**REQUIRED TASKS**
a) Retype part of the "Take One Step" passage, everything from "671. Join me" down to "through and through.".
b) Write the next part of the essay about watching the sunrise and living out of a suitcase, starting after its final sentence.
TEXT PASSAGE Start Marker
Take One Step

671. Join me in inspiring truly powerful people. Each day I will add a new thought, story or idea to support your quest and mine.

I watched the sun come up this morning. I was sitting in Alan’s sun room sipping coffee, marveling at the winter colors of the sky: salmon pinks, lavender, and ice blue. And then, beneath the tree line, in a specific spot, the branches began to shimmer. I expected Merlin to materialize. And then the shimmer warmed, became orange and round and instead of Merlin, the sun lifted above the horizon, streamed through the trees, and washed me with the warmth of a new day. Were I a plant my leaves would have opened and I would have taken a might drink of the light of the new day. As a human, I had coffee on the inside, sun on the outside – I was warmed through and through.

I do not know what this day brings. Alan and I will teach a class, that much I know. Then, I will dash to catch a plane and then if the timing is right I will catch a train. If not, there will be an entire day between the plane and the train. Planes and trains are sometimes on schedule and sometimes off schedule depending on Mother Nature and the nature of machines. Tonight I could be in one of 5 different cities. I recognized as the sun rose that I am in presence training. I am learning to trust. For the next several months there will be no daily pattern that repeats itself. I will be mostly on the move; my suitcase is my home. Sometimes I will be with loved ones, sometimes I will be in isolation, sometimes with new friends, sometimes in another country. I am throwing my work away, tossing the patterns of my life as I knew them and re-imagining things. I couldn’t be more alive and present to my moment. My inner gypsy stubbed out his cigarette and hissing smoke through his nose said, “It’s about time.”
TEXT PASSAGE End Marker
GIVEN RECORDS Start Marker
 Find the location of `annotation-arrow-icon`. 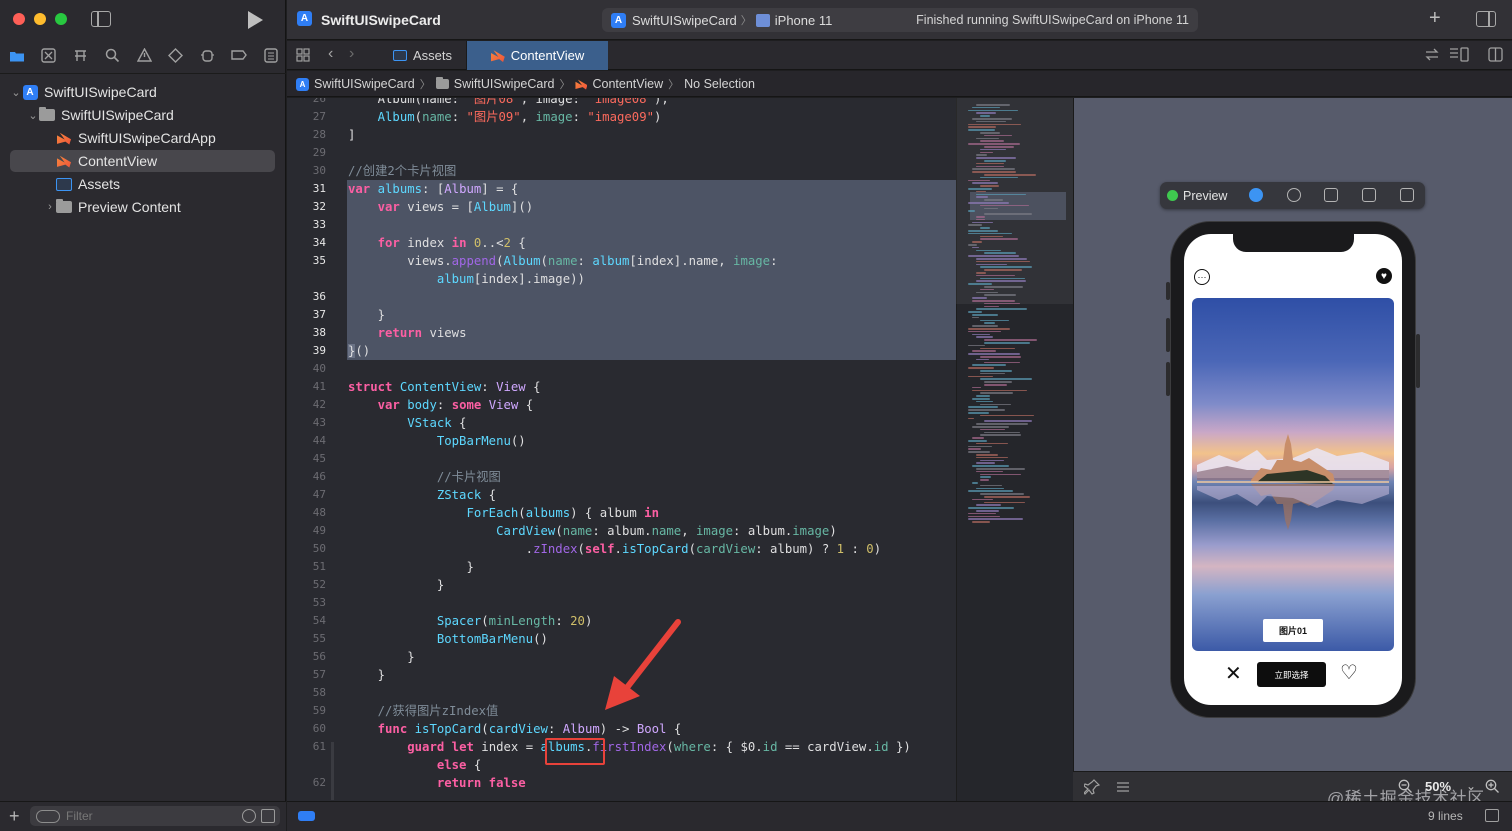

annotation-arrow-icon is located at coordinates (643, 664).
GIVEN RECORDS End Marker
GIVEN RECORDS Start Marker
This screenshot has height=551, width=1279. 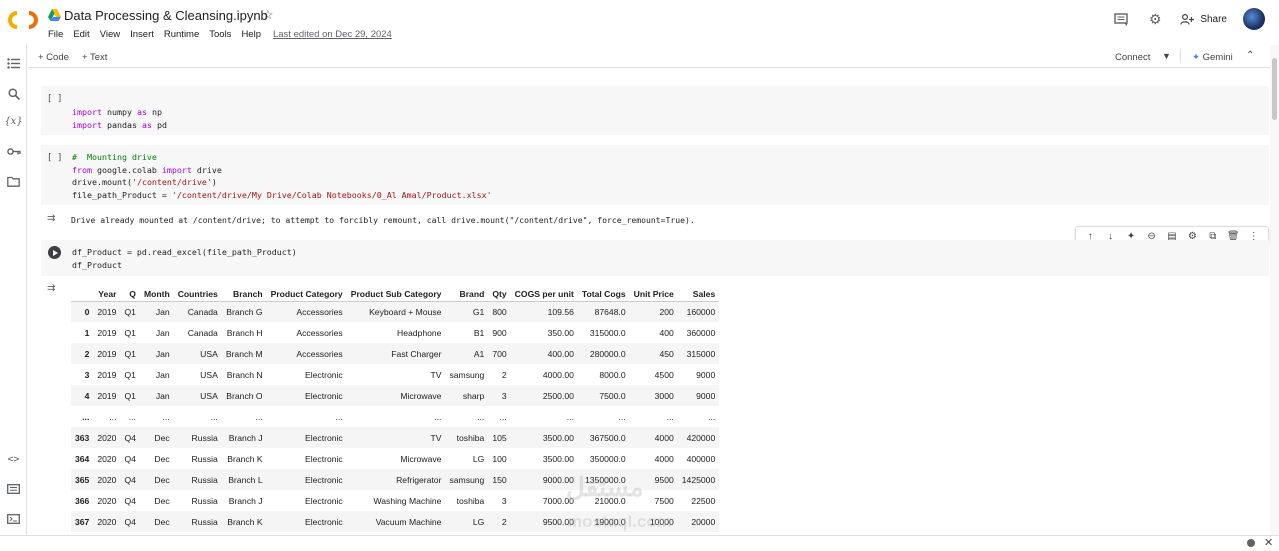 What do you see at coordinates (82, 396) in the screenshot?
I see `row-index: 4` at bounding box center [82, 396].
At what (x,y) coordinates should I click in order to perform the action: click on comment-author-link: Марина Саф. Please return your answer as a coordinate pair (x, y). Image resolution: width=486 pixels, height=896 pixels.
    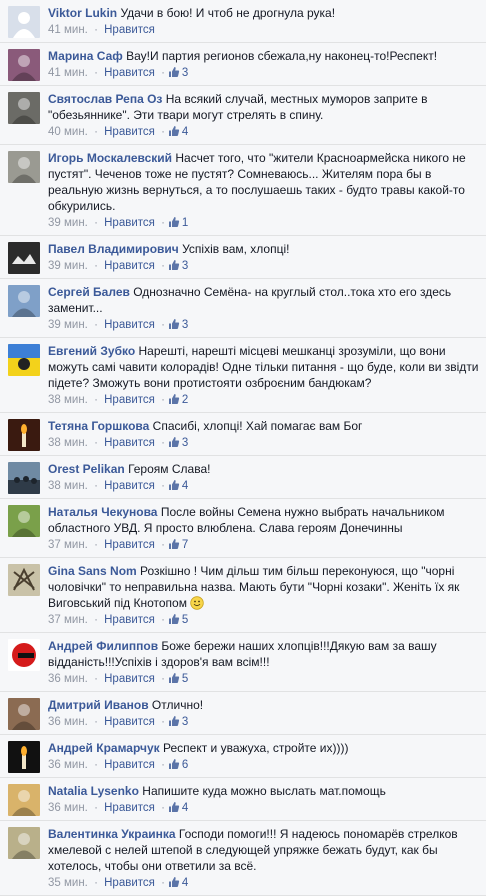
GIVEN RECORDS End Marker
**EXPECTED RESPONSES**
a)
671. Join me in inspiring truly powerful people. Each day I will add a new thought, story or idea to support your quest and mine.

I watched the sun come up this morning. I was sitting in Alan’s sun room sipping coffee, marveling at the winter colors of the sky: salmon pinks, lavender, and ice blue. And then, beneath the tree line, in a specific spot, the branches began to shimmer. I expected Merlin to materialize. And then the shimmer warmed, became orange and round and instead of Merlin, the sun lifted above the horizon, streamed through the trees, and washed me with the warmth of a new day. Were I a plant my leaves would have opened and I would have taken a might drink of the light of the new day. As a human, I had coffee on the inside, sun on the outside – I was warmed through and through.

b)
It is about time. We count our days, our minutes, we measure our lives, check our lists, stay on our schedules. We count ourselves into desperation when we forget what we are counting. Each breath is life giving. Each breath is unique and never to happen again. I watched the sun rise again and it was no less a miracle today than it was yesterday. It was not the same. Another year just turned over (if you recognize the same calendar that I do) and I can look to the past and think, “This and this happened.” At least that is the story that I tell, none of it is true for anyone but me. I realized an amazing thing about personal edges and story this week. The scary edges are only visible if you are oriented to the past; anchored into and trying to maintain the known. Orient to the unknown, anchor into present and there are no edges, only experiences. I think that is what I mean by learning to trust – I am learning to orient according to what is with me right now as opposed to what has been, what should be, or what might have been. Those things are mental abstracts – as are scary edges….the edges certainly exist, the “scary” is a story I can tell. Here is presence school, I am taking one step at a time, something I have done since first learning to walk only now, as an experienced walker, I am paying attention to the steps as I take them.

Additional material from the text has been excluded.